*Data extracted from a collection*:

_ _ _ _

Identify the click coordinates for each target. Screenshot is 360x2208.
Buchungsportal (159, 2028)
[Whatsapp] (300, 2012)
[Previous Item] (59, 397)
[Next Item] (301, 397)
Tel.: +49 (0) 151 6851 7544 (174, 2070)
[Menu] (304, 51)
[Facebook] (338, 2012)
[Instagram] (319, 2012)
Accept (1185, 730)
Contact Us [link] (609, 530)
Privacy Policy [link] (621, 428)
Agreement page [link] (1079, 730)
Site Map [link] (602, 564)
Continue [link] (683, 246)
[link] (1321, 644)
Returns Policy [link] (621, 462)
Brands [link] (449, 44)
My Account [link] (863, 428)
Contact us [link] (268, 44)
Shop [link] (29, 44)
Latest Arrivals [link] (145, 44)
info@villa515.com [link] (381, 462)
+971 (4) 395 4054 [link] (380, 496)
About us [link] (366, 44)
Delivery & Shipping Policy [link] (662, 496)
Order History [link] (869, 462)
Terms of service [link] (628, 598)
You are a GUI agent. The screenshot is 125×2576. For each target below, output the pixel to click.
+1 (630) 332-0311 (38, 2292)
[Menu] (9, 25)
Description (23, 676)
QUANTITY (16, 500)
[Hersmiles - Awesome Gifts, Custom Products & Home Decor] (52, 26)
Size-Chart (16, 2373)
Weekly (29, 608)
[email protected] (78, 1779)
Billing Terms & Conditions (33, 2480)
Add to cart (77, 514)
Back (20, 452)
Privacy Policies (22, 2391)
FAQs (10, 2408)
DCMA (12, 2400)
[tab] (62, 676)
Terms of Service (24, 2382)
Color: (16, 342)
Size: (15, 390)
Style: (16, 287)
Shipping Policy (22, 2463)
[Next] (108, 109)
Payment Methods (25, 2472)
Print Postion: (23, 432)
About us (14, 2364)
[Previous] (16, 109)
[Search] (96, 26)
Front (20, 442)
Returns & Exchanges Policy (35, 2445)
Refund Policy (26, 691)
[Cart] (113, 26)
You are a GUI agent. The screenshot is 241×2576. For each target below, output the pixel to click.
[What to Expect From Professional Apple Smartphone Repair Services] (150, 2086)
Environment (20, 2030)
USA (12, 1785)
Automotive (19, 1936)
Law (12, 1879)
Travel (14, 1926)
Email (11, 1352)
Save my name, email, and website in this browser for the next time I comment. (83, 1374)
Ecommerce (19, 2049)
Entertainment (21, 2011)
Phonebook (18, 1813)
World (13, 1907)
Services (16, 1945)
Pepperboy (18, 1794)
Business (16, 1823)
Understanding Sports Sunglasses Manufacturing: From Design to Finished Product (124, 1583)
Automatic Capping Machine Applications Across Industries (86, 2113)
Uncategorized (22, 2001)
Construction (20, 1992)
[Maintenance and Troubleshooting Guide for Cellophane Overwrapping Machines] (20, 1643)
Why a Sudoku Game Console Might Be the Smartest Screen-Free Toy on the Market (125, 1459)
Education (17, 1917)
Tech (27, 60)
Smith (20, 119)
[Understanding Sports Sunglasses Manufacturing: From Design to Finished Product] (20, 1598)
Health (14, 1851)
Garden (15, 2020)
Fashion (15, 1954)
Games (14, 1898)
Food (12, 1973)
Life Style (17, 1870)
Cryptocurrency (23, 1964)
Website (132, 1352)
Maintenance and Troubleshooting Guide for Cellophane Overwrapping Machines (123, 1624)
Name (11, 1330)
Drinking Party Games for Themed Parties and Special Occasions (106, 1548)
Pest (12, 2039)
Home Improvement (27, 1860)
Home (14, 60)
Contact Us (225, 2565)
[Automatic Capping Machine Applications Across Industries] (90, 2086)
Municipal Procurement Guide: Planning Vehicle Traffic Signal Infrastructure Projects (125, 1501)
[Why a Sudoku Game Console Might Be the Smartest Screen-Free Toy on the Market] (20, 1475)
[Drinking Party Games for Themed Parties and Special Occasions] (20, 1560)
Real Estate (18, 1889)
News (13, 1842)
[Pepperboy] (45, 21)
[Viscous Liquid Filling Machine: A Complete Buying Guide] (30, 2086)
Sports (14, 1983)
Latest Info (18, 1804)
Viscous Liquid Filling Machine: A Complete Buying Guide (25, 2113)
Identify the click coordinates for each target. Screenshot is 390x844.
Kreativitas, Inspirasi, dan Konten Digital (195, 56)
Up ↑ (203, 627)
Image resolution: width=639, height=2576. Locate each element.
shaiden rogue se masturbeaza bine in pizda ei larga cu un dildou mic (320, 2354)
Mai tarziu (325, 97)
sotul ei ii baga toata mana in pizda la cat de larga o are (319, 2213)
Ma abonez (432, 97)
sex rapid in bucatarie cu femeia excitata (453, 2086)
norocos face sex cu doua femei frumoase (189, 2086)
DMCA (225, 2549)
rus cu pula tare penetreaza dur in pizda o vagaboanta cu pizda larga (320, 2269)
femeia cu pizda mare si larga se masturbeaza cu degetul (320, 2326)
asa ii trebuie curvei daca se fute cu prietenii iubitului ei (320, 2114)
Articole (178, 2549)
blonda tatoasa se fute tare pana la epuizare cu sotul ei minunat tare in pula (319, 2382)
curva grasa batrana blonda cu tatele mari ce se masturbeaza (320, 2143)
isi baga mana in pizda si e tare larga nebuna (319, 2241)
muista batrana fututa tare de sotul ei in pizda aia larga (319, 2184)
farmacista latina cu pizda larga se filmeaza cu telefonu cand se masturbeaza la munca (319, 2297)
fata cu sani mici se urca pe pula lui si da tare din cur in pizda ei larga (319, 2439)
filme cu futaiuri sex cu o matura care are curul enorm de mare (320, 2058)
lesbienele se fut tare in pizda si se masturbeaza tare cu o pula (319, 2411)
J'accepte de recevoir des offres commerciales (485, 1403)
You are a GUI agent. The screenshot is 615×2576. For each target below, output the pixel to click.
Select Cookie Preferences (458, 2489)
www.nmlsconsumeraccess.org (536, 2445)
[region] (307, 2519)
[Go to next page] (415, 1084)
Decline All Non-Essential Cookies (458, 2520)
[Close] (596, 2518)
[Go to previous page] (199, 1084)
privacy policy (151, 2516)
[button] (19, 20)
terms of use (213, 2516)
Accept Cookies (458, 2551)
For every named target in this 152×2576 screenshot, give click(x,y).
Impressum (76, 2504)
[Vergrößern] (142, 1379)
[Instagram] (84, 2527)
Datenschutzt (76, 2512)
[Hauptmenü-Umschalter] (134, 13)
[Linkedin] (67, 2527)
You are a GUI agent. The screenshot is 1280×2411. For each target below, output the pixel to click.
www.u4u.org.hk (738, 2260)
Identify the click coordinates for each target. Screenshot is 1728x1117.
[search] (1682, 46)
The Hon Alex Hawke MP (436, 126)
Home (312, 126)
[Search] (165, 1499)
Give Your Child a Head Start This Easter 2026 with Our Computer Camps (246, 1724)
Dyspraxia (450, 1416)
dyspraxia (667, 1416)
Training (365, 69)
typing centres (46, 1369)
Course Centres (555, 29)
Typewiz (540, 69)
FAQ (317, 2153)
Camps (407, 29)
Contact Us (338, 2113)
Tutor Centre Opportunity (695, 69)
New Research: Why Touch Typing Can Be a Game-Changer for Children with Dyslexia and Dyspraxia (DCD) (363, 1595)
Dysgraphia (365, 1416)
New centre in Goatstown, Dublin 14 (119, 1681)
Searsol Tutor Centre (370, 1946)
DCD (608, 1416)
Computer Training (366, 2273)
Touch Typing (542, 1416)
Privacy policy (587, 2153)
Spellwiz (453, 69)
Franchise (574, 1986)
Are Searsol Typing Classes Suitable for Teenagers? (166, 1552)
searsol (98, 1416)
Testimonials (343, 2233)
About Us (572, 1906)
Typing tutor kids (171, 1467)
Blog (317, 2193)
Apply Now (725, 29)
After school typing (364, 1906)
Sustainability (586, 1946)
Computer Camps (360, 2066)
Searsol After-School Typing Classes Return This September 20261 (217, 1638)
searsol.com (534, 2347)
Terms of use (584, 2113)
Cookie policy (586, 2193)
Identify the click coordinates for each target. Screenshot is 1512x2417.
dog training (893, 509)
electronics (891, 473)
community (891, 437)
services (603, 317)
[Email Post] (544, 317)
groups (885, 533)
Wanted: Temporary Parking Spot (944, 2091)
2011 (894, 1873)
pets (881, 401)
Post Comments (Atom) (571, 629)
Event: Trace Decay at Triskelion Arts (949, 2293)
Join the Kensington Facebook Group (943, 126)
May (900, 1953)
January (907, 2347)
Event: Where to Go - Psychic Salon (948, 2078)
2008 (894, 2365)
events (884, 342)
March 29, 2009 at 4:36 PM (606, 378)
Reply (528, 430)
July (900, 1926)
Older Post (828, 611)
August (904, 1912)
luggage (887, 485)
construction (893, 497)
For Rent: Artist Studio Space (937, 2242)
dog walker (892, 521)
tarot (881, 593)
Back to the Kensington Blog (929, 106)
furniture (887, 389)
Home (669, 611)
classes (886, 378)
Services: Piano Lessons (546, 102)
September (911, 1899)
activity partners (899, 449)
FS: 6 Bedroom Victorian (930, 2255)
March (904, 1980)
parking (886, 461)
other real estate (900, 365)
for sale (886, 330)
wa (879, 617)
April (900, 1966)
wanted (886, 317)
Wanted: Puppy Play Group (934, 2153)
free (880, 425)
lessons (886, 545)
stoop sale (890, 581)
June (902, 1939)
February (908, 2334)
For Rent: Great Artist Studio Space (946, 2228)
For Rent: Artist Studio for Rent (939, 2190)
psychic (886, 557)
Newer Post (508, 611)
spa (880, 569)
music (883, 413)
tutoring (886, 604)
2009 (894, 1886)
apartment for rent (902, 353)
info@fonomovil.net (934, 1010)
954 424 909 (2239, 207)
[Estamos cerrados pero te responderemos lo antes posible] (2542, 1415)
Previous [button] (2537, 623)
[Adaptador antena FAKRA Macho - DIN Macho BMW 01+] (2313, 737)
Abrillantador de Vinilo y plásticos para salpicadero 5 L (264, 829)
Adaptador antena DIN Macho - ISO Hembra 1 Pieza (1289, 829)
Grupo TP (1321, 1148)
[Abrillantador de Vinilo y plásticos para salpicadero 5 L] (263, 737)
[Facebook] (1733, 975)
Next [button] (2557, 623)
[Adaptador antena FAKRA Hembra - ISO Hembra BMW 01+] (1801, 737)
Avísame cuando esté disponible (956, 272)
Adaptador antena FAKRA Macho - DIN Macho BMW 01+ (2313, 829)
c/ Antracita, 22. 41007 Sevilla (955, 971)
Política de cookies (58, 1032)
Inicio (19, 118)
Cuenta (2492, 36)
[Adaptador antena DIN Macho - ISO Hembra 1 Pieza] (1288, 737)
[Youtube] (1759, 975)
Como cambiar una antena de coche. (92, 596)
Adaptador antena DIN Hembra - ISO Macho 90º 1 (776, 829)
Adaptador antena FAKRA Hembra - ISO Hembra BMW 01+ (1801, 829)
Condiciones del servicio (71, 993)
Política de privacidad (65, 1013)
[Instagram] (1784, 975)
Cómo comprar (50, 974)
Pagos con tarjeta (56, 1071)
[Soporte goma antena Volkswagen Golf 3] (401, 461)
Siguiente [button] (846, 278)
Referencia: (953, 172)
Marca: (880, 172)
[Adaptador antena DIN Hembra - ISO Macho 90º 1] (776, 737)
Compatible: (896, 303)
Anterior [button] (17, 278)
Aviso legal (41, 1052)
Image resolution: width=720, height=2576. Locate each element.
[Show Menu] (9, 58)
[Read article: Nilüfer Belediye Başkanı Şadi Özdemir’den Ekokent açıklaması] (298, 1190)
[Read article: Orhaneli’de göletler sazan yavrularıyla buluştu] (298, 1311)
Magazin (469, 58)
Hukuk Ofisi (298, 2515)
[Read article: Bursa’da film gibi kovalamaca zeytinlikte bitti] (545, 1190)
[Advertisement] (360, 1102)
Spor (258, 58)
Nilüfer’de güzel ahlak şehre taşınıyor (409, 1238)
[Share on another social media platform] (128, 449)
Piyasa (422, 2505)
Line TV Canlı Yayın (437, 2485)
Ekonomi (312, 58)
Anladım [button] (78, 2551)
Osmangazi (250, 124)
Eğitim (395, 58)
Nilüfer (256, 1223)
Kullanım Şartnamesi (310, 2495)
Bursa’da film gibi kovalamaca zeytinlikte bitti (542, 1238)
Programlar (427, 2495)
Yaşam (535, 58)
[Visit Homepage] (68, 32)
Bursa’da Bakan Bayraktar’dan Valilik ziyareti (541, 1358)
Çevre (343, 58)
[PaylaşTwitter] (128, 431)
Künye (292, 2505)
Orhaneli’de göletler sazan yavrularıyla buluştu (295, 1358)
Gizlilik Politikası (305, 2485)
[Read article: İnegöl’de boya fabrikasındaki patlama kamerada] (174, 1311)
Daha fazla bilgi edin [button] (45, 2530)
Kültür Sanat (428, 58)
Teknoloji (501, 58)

_ _ _ _

*DESCRIPTION OF THE TASK*: Scan the records for the word "with", and copy each line where it is found.

*YOUR RESPONSE*:
Give Your Child a Head Start This Easter 2026 with Our Computer Camps (246, 1724)
New Research: Why Touch Typing Can Be a Game-Changer for Children with Dyslexia and Dyspraxia (DCD) (363, 1595)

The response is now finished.